Actuellement, il n'existe pas de statistiques officielles qui rattachent le nombre de suicides aux expulsions, ne s’agissant pas d'une science exacte. Par ailleurs, un grand nombre d'autres facteurs émotionnels entrent en compte. Le suicide est néanmoins devenu la première cause de décès violents en Espagne devant les accidents de la route : des tragédies familiales qui font la Une des journaux espagnols.

L'origine du conflit

La PAH reproche aux entités bancaires et aux caisses d'épargne d’orchestrer ces expulsions, et accuse les derniers gouvernements du Parti Populaire (PP) et du Parti socialiste (PSOE) d’alimenter une bulle immobilière qui a explosé à cause d’une concession indistincte de crédits hypothécaires.

Pour pallier l'effet dévastateur de cette bulle spéculative qui oblige des milliers de familles à abandonner leurs domiciles, de multiples associations ont proposé des initiatives comme la location sociale ou la dation en paiement, une solution permettant de solder une dette hypothécaire avec une banque au moyen de la remise de la demeure hypothéquée.
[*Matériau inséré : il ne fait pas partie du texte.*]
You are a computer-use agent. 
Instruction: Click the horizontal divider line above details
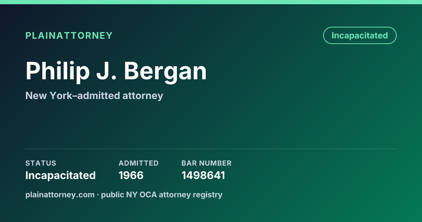coord(211,149)
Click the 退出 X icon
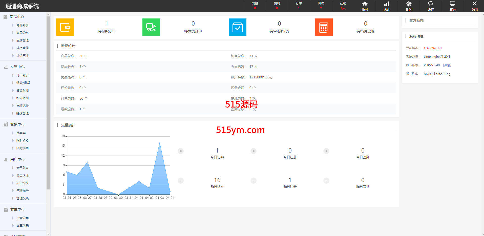 [475, 6]
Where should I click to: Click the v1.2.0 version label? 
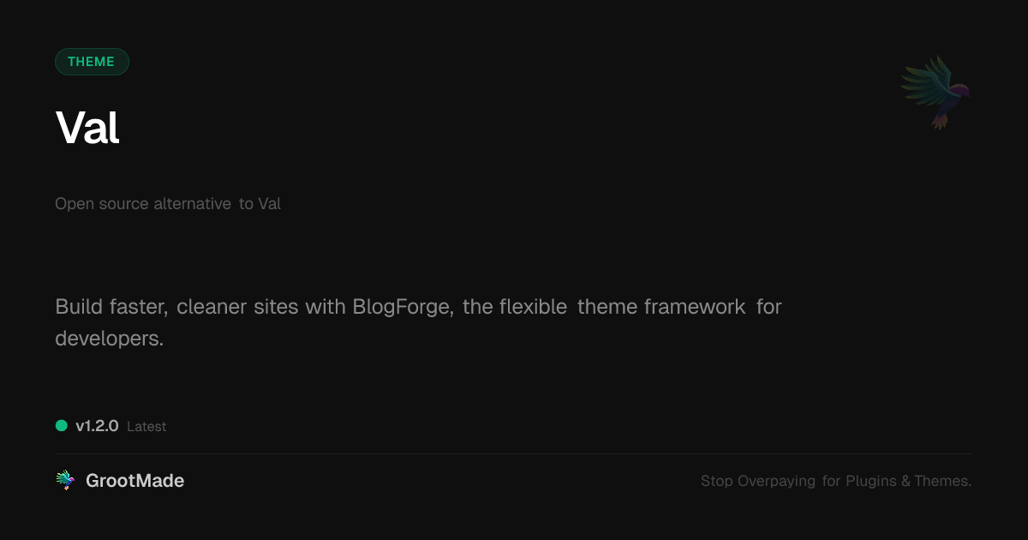(97, 425)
Cette mesure exempterait les familles de continuer à payer leurs dettes aux entités bancaires et s'approcherait davantage de la réglementation en vigueur dans le reste de l'Europe et aux États-Unis.

Aux dépens de la loi

Le 12 février dernier, le Parlement a déclaré recevable — à l'unanimité — un décret-loi dans lequel sont énumérées une série de mesures urgentes de protection des débiteurs hypothécaires sans ressources. Pour la première fois en Espagne, la dation en paiement est estampillée d’un caractère rétroactif.

Pour sa part, le Tribunal de Justice de l'Union Européenne (TJUE) a estimé, mi-mars, que les processus d'expulsions hypothécaires en Espagne sont contraires à la législation européenne de protection des consommateurs. Les clauses abusives dans les contrats établissent, de surcroît, un "déséquilibre" entre le client et l'entité.
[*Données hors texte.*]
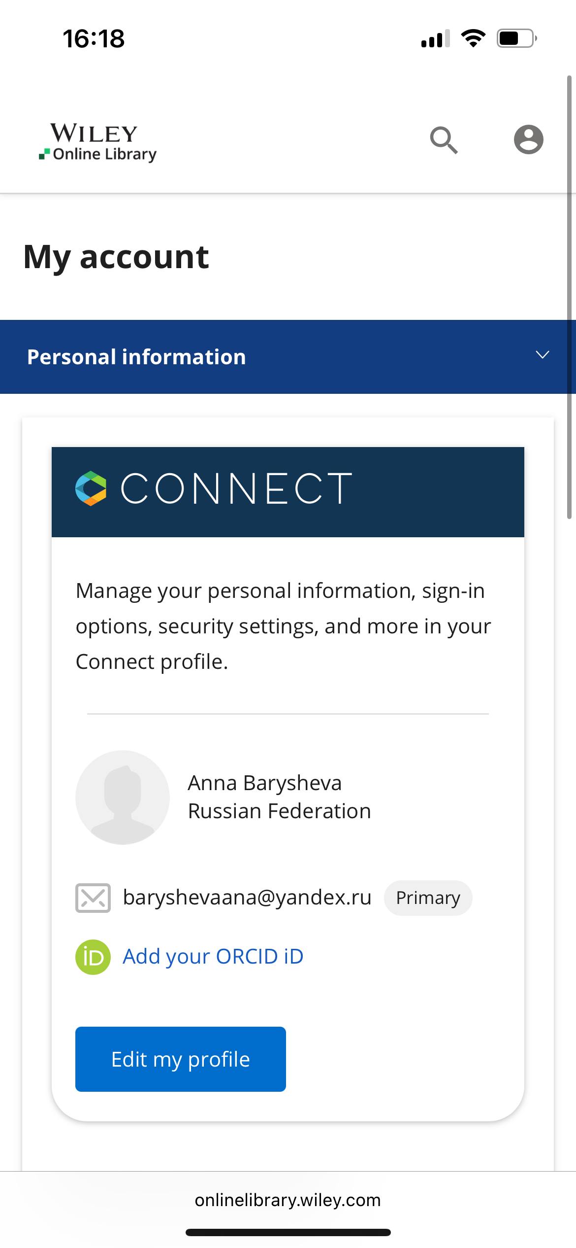Tap the baryshevaana@yandex.ru email address
Screen dimensions: 576x1248
coord(247,898)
Actuellement en Espagne, la question des clauses abusives n'est pas réglementée et doit s’acquitter lors d’un autre jugement, postérieur à l’expulsion. En conséquence, à partir de la décision du TJUE, il est maintenant possible aux juges d’intervenir dans la procédure et même d'arrêter les expulsions dans certaines situations.

La justice au service d'une lutte intense

En attendant, la polémique continue d’être alimentée après l'instruction émise par le Secrétariat d'État à la Sécurité, dans laquelle il ordonne d'identifier et d'arrêter ceux qui participent aux actes de harcèlement d’hommes politiques. Une décision durement critiquée par la porte-parole de la PAH, qui a regretté qu'il soit bien vu d’envoyer la police contre les "expulsés qui ont seulement cessé de payer l’hypothèque parce qu’ils sont restés au chômage" et non contre les corrompus.
Devant la recrudescence des suicides, les manifestations et les plaintes de quelques secteurs institutionnels, certaines enseignes bancaires comme Kutxabank, Caja Laboral ou Banc Sabadell, ont déjà décidé d'arrêter les expulsions, alors que d’autres assurent qu'ils suspendront les expulsions des familles les plus affectées jusqu'à l'entrée en vigueur de la réforme normative annoncée par le gouvernement.